Alıştırma yönergesi -> Aşağıdaki deprem söyleşisinden "Sisam depremini bilmiştiniz…" sözleriyle başlayıp "ilk kez söylüyorum." sözleri de dahil olmak üzere orada biten bölümü olduğu gibi alıntılayın.

Kaynak metin ->
::::
“Türkiye’de hiçbir yerde deprem olmasa iki yerde olur. Bir tanesi Bingöl, biri Sakarya çukuru” uyarısı yapan Prof. Ercan, Sakarya çukurunda 2030’dan önce yıkıcı bir deprem beklediğini ve bunu da ilk kez dile getirdiğini söyledi.
Jeofizik Yüksek Mühendisi Prof. Övgün Ahmet Ercan, Sözcü’den Hande Zeyrek’e konuştu:
Neden korkmayalım?
Karşımızda insan olduğunu düşünmemiz gerek. Bir insanı korkutarak eğitemezsiniz. O insanı sadece ürkütmeden bilgilendirerek eğitirsiniz. İstanbul’da her an deprem olabilir derseniz o insanı korkutursunuz. İnsanlara korkma diyerek olumlu yaklaşmak gerekiyor.
Peki deprem her an olamaz mı?
Olamaz. Bunu ancak deprem bilimci olmayanlar söyleyebilir. Televizyonda açıklama yapanların kimileri bir saat bile deprem dersi almamış insanlar. Deprem bilimci olanlar ki bunların jeofizik mühendisi olması gerek. Bunlar hiçbir zaman “Her an deprem olabilir” diye açıklama yapmazlar.
Sisam depremini bilmiştiniz…
Ben de sadece yeri ile büyüklüğünü söylemiştim. Deprem olmadan 14 gün önce söyledim. Tam gün vermemiştim. Ancak oldu. Midilli (İzmir) depremini 10 yıldır, ayrıca son 1 yıldır uyarmıştım. Kitabımda şu anda deprem olabilecek öncelikli 33 yeri saydım. Adana, Sakarya Çukuru, Göller Bölgesi, Amasya-Merzifon, Varto, Denizli, Bingöl ile Hatay’ı vurguluyorum. Erzincan’ı yeniden vurguluyorum. 2030 yılından önce herkes İstanbul veya Tekirdağ’da deprem beklerken şu anda Sakarya çukuru dediğimiz çukurda ki bu çukurun bir tarafı İzmit bir tarafı Bolu Tüneli’nin bulunduğu yerdir. Buradan 2030 yılından önce yıkıcı bir deprem bekliyorum ve bunu ilk kez söylüyorum.
Bu yıkıcı deprem hangi bölgeleri etkileyecek?
Marmara’da olan depremler 150 kilometreyi etkiler. Adapazarı, Düzce, Akyazı, Gölcük ve İzmit ile Bolu’yu da etkiler. İstanbul’da sarsılır ama güçlü etkilenmez. Türkiye’de hiçbir yerde deprem olmasa iki yerde olur. Bir tanesi Bingöl, biri Sakarya çukuru.
Hangi kırık daha tehlikeli?
Kuzey Anadolu kırığı Türkiye’nin en genç kırığıdır. 3.5 milyon yıl yaşındadır. Doğu Anadolu kırığı ise 15 milyon yıl yaşında yorgun bir kırıktır. Marmara’daki depremleri bütün ele almak zorundayız. Son 2000 yılda Batı Marmara’da olan yıkıcı depremlerin sayısı 16 tanedir. Deprem oluş sırası ile depremin olacağı yıl arasında doğrusal bir ilişki var. Buna göre 2045’ten önce Kuzey Marmara’da büyük deprem olması beklenmiyor.
::::
Verilen malzeme ->

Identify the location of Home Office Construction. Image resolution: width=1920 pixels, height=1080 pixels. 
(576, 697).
::::
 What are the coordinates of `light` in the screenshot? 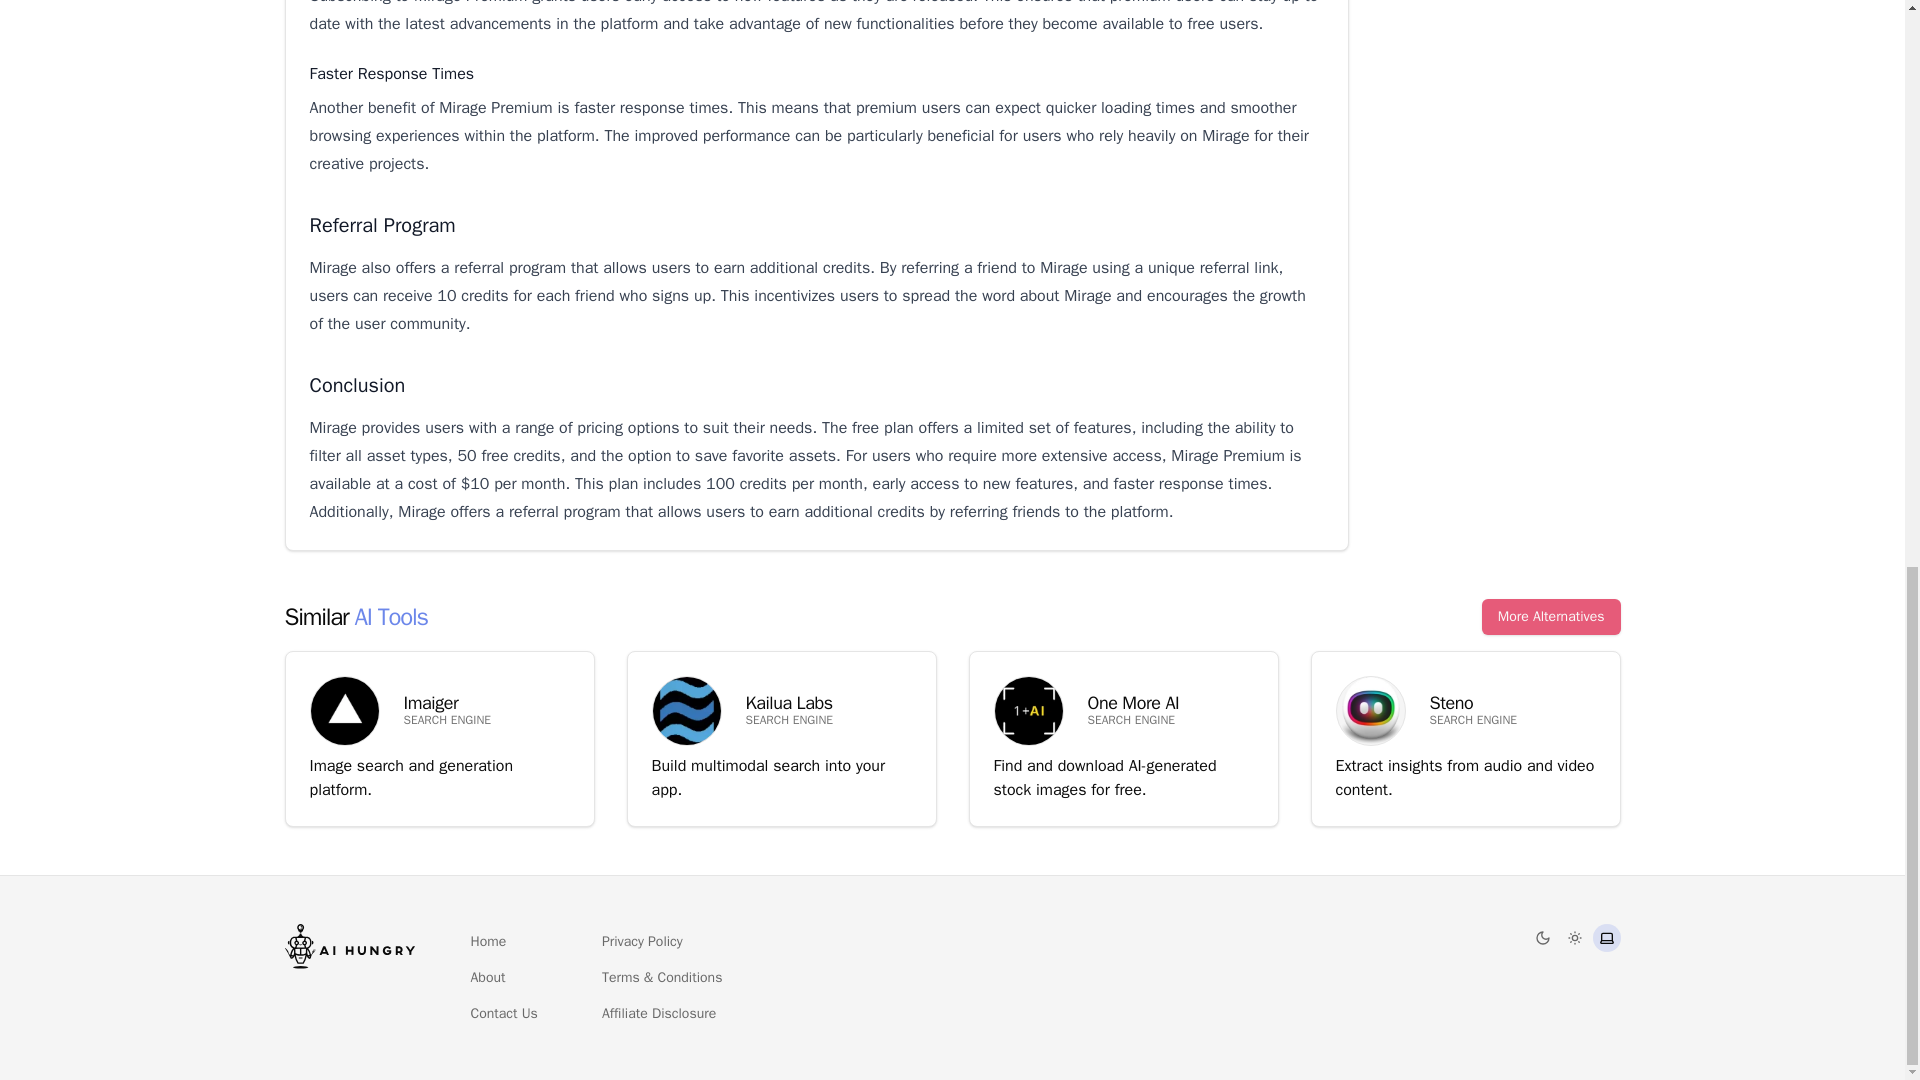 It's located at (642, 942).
::::
Alıştırmanın çözümü ->
Sisam depremini bilmiştiniz…
Ben de sadece yeri ile büyüklüğünü söylemiştim. Deprem olmadan 14 gün önce söyledim. Tam gün vermemiştim. Ancak oldu. Midilli (İzmir) depremini 10 yıldır, ayrıca son 1 yıldır uyarmıştım. Kitabımda şu anda deprem olabilecek öncelikli 33 yeri saydım. Adana, Sakarya Çukuru, Göller Bölgesi, Amasya-Merzifon, Varto, Denizli, Bingöl ile Hatay’ı vurguluyorum. Erzincan’ı yeniden vurguluyorum. 2030 yılından önce herkes İstanbul veya Tekirdağ’da deprem beklerken şu anda Sakarya çukuru dediğimiz çukurda ki bu çukurun bir tarafı İzmit bir tarafı Bolu Tüneli’nin bulunduğu yerdir. Buradan 2030 yılından önce yıkıcı bir deprem bekliyorum ve bunu ilk kez söylüyorum.